ISBN: 978-3-902844-45-3
eISBN: 978-3-902844-79-8
Zita Bereuter, Claudia Czesch
Haare raufen
David Wagner
Haare streicheln
Christoph Strolz
Meine Schwester
Lukas Lengersdorff
Samson
Paul Klambauer
Homo Homini Zombie
Horst Bayer
Haarig
Stefan Dorfstetter
Secret Spots
Julia Hager
Lido Mödling oder Die Pechsträhne des großen Petrowitsch Murian
Wilhelm Hengl
Dein Nichts ohne Rufzeichen
Kurt Kreibich
Paul musste weg
Romana Ledl
Oma ist ein schweres Wort
Sabine Schönfellner
Wie die Hunde
Zita Bereuter, Claudia Czesch
„Da! Der FM4-Wortlaut-Wettbewerb! (…) Heute ist Einreichschluss, für einen zart gesponnenen Zerbrechlichkeitstext vom Reißbrett reicht die Zeit nicht mehr. Jetzt heißt es Risiko fahren, und irgendetwas Grobes zusammenkloppen, das radikal aussieht“, wird der Jungautor in Homo Homini Zombie (Seite 43) nervös. „Mir bleiben noch fünf Stunden, um das auf zehn Seiten hochzuziehen. Wird knapp, kann klappen.“
Es war knapp, es hat geklappt.
Paul Klambauer wurde mit dieser Kurzgeschichte Dritter.

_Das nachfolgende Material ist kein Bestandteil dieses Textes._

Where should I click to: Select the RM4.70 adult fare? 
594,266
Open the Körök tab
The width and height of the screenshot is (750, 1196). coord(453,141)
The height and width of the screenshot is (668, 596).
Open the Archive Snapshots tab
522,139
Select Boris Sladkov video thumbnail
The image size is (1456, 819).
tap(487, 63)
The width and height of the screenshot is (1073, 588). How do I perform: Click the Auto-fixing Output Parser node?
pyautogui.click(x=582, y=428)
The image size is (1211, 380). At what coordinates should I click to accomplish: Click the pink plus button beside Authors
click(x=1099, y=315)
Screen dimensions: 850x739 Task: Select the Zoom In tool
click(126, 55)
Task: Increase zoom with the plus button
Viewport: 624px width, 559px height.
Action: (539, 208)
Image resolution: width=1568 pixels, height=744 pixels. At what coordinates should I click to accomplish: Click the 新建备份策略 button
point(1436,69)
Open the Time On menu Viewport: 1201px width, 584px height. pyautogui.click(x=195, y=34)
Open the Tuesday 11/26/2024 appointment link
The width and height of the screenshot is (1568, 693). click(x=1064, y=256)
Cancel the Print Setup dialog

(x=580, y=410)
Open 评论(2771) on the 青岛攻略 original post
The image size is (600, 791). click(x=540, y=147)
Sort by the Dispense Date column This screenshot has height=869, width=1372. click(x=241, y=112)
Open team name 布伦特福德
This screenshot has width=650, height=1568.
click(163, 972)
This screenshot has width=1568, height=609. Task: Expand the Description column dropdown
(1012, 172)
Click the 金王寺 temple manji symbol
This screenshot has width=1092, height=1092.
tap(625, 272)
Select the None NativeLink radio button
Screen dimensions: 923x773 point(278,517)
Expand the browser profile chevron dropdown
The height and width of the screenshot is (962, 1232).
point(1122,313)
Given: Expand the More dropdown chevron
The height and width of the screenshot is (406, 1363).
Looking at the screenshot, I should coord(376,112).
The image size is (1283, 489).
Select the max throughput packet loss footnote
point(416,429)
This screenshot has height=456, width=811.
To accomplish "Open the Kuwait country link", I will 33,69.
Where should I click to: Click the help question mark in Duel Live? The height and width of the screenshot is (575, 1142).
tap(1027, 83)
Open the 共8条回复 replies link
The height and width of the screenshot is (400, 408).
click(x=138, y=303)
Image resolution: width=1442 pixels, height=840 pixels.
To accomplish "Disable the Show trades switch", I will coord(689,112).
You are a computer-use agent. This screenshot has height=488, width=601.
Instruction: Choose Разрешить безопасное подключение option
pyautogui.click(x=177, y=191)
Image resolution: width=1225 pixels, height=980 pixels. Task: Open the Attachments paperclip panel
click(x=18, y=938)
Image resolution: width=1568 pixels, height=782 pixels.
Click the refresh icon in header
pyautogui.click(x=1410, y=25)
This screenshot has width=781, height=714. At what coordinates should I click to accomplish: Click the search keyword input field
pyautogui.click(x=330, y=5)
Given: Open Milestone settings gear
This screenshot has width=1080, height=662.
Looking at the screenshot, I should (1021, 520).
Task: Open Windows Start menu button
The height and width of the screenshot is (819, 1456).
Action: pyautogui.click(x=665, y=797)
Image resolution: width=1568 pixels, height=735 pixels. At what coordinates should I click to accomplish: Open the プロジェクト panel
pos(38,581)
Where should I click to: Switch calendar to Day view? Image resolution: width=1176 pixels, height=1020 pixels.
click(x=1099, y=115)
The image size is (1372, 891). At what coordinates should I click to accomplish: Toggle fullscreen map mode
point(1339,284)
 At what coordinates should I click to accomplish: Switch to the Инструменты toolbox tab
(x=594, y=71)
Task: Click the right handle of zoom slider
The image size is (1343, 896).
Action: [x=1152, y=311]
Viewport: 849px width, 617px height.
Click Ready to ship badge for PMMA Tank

Wir haben sehr gelacht, trifft Paul Klambauer mit seiner Beschreibung der Jungautoren im Fitnesscenter und ihrer Alltags-Schreib- Probleme doch immer wieder herrlich die Realität*.
Nur so viel – die meisten Geschichten erreichen uns wenige Stunden vor Einsendeschluss, der heuer am 5.5. um 00:00 Uhr war. Die Siegergeschichte etwa hat Christoph Strolz am 5.5. um 21:22 Uhr abgeschickt. Sieben der hier vorliegenden Kurzgeschichten erreichten uns am 5.5.
An dieser Stelle herzlichen Dank allen Autorinnen und Autoren für ihre Einsendungen!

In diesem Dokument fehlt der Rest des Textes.